#### Passage provided

In 1963, the Dalat Nuclear Research Institute, which houses Vietnam's nuclear research reactor, began operating with US assistance. The Second Indochina War interrupted Vietnam's development plans and during that war, the United States dismantled the U.S.-supplied Triga reactor.

=== 1975 till 2006 ===
Immediately after the war, the reunified nation began to rebuild its infrastructure and governmental agencies, establishing the Vietnam Atomic Energy Commission (VAEC) (now the Vietnam Atomic Energy Institute, VAEI) in 1976, under the management of the Ministry of Science and Technology (MOST).

The VAEC was tasked with pursuing a national programme for application of Nuclear Energy to Socio-Economy Sectors of Vietnam. In 1982 the Dalat research reactor reconstruction and expansion project began under the management of the VAEC with assistance from the Soviet Union and IAEA support. On March 20, 1984 the reactor was officially put into operation with a nominal power of 500 kW, twice that of the previous TRIGA reactor.

In the early 1980s, two preliminary nuclear power studies were undertaken, followed by another which stated in 1995 that: "Around the year 2015, when electricity demand reaches more than 100 billion kWh, nuclear power should be introduced for satisfying the continuous growth in the country's electricity demand in that time and beyond".

The race to diversify beyond its primarily hydropower and coal energy mix intensified, when the country's energy demand projections were estimated to increase annually by 16% from 16 GW (2010) to 30 GW (2015). The challenges it faced in identifying new suitable hydro power project sites and inefficient running of the current hydropower facilities due to unfavorable weather conditions, furthered its cause to harness nuclear energy for power generation.

=== 2006 to 2016 ===
In 2006, firm proposals surfaced and the Vietnamese government announced that a 2000 MWe nuclear power plant should be on line by 2020. This general target was confirmed in a nuclear power development plan approved by the government in August 2007, with the target being raised to a total of 8000 MWe nuclear by 2025. A general law on nuclear energy was passed in mid 2008, and plans for developing a comprehensive legal and regulatory framework envisaged.

In October 2008, two major locations in Ninh Thuận Province, namely Phuoc Dinh and Vinh Hai, were confirmed by the Vietnamese government as the sites to implement its first ever nuclear power projects, with 2 X 1000 MW reactors units on each site, totalling nearly 4 GW of power output

In June 2010, Vietnam announced that it plans to build 14 nuclear reactors at eight sites in five provinces by 2030, to satisfy at least 15 GW nuclear power (i.e. 10% share) of the estimated total demand of 112 GW. Four more units were added to the first two sites in Ninh Thuận, then six more at six sites, namely Binh Tien (Ninh Thuận Province), Xuan Phuong (Phú Yên Province), Hoai My (Bình Định Province), Duc Thang (Quảng Ngãi Province), Duc Chanh (Quảng Ngãi Province), and Ky Xuan (Hà Tĩnh Province).

########
#### Record list

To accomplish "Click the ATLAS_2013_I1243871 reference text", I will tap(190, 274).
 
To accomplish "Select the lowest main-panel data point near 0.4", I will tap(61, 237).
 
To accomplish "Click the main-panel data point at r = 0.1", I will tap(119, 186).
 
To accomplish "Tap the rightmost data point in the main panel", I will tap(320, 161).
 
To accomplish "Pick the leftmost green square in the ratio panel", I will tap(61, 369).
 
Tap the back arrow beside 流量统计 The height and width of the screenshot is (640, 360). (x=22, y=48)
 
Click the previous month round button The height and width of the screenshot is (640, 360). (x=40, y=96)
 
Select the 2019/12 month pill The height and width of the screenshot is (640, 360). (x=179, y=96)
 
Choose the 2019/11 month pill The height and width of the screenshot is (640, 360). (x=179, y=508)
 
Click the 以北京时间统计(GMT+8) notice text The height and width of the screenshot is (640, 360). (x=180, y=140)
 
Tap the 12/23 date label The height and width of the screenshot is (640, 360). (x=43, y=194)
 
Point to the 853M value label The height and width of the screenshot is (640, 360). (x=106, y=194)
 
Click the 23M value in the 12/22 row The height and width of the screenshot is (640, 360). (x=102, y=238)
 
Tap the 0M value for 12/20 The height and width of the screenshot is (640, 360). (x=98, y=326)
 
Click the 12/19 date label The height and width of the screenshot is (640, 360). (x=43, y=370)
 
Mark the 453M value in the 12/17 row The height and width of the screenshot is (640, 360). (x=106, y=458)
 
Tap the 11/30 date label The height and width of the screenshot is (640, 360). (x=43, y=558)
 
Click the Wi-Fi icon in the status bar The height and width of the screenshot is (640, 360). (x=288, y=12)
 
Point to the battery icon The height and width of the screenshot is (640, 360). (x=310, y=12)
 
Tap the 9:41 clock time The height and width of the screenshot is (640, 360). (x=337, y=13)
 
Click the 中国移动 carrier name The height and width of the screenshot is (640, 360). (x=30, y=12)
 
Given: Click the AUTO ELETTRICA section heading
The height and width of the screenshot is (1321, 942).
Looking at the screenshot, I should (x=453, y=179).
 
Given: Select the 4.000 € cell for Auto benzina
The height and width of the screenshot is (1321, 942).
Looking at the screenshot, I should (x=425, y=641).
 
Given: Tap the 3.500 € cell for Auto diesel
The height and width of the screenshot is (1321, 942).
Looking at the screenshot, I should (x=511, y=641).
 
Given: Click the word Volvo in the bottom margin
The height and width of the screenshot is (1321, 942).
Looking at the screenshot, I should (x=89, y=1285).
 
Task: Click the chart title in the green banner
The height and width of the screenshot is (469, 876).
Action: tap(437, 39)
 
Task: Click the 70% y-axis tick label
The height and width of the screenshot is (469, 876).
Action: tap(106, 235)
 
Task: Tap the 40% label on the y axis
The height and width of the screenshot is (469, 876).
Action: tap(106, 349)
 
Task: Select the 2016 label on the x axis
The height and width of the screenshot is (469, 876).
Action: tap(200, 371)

########

To be done:
A: Which nuclear power plant sites does the passage about Vietnam's nuclear program name? Give each with its province.
B: According to the passage about Vietnam's nuclear program, why did Vietnam push to use nuclear energy for power generation? Answer in one to three sentences.
Rely only on the passage about Vietnam's nuclear program.

Solutions by task:
A:
- Phuoc Dinh (Ninh Thuận Province)
- Vinh Hai (Ninh Thuận Province)
- Binh Tien (Ninh Thuận Province)
- Xuan Phuong (Phú Yên Province)
- Hoai My (Bình Định Province)
- Duc Thang (Quảng Ngãi Province)
- Duc Chanh (Quảng Ngãi Province)
- Ky Xuan (Hà Tĩnh Province)

B: Energy demand was projected to grow 16% a year, from 16 GW in 2010 to 30 GW in 2015, which intensified the drive to diversify beyond hydropower and coal. Vietnam also struggled to find suitable new hydropower sites, and unfavorable weather made its existing hydropower facilities run inefficiently.